Inner Mongolia Natural Dairy Co. Ltd, a subsidiary of China Youran Dairy Group Limited, has agreed to purchase Fonterra’s two farming-hubs in Ying and Yutian for $513 million (€290 million).
Separately, Fonterra has agreed to sell its 85% interest in its Hangu farm to Beijing Sanyuan Venture Capital Co. Ltd for $42 million (€23.74 million).

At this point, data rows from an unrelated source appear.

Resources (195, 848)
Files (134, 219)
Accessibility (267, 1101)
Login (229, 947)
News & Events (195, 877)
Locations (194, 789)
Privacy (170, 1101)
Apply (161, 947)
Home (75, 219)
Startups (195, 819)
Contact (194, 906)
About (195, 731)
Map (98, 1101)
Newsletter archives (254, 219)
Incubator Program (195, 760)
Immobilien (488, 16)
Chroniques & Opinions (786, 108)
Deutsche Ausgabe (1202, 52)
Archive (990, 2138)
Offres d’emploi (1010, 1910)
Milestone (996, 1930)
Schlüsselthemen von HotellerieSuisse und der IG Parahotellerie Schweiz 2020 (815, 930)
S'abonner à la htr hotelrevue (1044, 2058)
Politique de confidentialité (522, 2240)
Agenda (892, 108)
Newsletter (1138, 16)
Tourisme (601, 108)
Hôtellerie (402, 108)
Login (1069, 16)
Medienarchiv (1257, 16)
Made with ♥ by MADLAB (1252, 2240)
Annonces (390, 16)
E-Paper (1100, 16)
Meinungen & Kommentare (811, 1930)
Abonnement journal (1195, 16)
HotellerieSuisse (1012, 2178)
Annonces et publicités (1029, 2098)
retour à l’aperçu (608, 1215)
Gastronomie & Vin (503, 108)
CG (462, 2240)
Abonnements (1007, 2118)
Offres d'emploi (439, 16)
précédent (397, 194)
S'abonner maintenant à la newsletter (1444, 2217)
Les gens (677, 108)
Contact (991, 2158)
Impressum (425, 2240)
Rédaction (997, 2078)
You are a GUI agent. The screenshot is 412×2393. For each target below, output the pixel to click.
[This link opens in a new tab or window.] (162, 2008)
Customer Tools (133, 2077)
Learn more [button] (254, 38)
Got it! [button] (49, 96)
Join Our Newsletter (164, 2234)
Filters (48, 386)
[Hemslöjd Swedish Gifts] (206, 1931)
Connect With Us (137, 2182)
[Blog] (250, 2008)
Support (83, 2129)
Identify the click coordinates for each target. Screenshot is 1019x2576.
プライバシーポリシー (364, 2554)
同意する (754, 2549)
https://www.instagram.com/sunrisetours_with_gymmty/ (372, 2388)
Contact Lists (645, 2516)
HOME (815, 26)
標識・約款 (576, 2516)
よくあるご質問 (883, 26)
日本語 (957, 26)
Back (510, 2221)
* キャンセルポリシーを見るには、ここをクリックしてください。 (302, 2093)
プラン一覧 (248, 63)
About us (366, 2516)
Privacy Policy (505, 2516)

Sanyuan has a 15% minority shareholding in the farm and exercised its right of first refusal to purchase Fonterra’s interest.
CEO Miles Hurrell says that, in building the farms, Fonterra has “demonstrated its commitment” to the development of the Chinese dairy industry.
“For the last 18 months, we have been reviewing every part of the business to ensure our assets and investments meet the needs of the co-op today.
“Selling the farms is in line with our decision to focus on our New Zealand farmers’ milk,” Hurrell said.
“China remains one of Fonterra’s most important strategic markets, receiving around a quarter of our production.
Selling the farms will allow us to focus even more on strengthening our foodservice, consumer brands and ingredients businesses in China.
Completion of the sale, which is subject to anti-trust clearance and other regulatory approvals in China, is expected to occur within this financial year.
The co-op said that, through the sale process and strategic review of its China Farms it “gained additional information and further insights and, as a result, revised down the valuation of these assets”.
The transaction value is subject to customary purchase price adjustments, and exchange rate movements. Any gains or losses on the sale would be normalised upon completion of the sale, it was added.
Fonterra expects to use the cash proceeds from the two transactions to pay down debt, as part of its previously announced overall debt reduction programme.